Network Adequacy Provisions: Section 115 of H.R. 3200 as introduced gives the Health Choices Commissioner the power to regulate provider networks of qualified health benefits plans. (The Baucus bill includes no similar provision.) Many may be concerned that, when coupled with language in the Capps amendment requiring that a plan that includes abortion be made available in every region, could lead to mandates to “protect” access to abortion services (such as the establishment of abortion clinics)—or that all private employers include abortion clinics in their networks for them to be considered “adequate.”
Related Provisions: Language in both the Baucus bill and Capps amendment appears to prevent State laws from being overturned and benefits plans from discriminating against health care providers because of their willingness or unwillingness to “provide, pay for, provide coverage of, or refer for abortions.” However it is unclear how federal bureaucrats might interpret these provisions.
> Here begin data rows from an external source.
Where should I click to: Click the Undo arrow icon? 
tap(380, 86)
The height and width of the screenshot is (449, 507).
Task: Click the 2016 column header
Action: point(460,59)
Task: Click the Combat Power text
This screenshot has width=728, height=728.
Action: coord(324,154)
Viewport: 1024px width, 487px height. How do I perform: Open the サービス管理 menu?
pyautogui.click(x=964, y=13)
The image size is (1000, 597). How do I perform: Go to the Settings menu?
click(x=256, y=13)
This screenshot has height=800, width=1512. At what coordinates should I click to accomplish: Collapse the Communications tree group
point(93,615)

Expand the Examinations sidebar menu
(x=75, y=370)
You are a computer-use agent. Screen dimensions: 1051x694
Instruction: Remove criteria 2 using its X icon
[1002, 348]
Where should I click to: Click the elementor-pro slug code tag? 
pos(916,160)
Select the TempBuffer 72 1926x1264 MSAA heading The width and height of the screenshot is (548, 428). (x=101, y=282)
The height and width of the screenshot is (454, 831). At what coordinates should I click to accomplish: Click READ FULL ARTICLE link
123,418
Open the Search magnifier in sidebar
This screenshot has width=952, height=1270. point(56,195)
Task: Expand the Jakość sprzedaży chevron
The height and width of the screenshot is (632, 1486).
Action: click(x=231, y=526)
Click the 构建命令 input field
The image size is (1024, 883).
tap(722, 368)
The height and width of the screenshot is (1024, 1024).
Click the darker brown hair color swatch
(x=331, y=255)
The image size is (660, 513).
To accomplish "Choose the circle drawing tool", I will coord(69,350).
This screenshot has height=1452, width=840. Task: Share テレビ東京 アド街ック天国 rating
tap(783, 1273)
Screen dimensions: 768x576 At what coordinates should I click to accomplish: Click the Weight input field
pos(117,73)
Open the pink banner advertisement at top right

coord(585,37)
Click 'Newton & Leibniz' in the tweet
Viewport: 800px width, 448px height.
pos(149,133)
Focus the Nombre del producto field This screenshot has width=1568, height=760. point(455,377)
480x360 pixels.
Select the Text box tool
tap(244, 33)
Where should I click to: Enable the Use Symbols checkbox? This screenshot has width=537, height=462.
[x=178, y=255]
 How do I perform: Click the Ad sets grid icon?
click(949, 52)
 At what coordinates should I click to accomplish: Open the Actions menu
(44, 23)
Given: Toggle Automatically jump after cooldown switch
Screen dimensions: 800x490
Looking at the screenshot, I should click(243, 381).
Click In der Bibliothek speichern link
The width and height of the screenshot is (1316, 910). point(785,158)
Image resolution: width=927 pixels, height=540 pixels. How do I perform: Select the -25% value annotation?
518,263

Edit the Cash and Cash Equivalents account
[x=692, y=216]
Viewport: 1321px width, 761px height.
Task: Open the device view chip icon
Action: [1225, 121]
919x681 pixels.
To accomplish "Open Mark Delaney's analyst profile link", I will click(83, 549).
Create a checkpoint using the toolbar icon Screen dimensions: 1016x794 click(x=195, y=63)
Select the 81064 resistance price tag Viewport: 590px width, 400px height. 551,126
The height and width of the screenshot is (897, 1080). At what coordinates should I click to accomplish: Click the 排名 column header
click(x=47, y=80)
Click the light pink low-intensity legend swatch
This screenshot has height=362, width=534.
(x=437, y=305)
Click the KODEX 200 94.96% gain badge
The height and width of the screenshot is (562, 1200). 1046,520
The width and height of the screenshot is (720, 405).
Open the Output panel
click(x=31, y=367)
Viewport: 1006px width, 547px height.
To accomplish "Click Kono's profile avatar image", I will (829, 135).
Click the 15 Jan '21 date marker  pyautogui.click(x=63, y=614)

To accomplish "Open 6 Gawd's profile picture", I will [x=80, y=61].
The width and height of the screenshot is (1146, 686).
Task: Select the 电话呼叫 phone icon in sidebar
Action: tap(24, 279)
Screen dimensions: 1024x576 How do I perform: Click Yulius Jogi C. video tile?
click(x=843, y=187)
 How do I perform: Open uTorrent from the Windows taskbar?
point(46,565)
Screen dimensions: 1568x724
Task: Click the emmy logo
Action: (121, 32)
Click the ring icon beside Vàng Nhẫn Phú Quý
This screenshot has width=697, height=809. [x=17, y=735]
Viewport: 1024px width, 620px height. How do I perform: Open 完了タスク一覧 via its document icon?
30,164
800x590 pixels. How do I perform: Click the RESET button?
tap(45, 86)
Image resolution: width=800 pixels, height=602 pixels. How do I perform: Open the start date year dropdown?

Conclusion: When asked whether the White House “will go beyond what we have seen in the House [i.e., the Capps amendment] and explicitly rule out any public funding for abortion,” HHS Secretary Sebelius responded that the Administration would do just that. However, as currently drafted, neither the Capps amendment—adopted on a party-line 30-28 vote, with six pro-life Democrats opposing—nor the Baucus bill would prevent an expansion of abortion coverage and federal subsidies for same.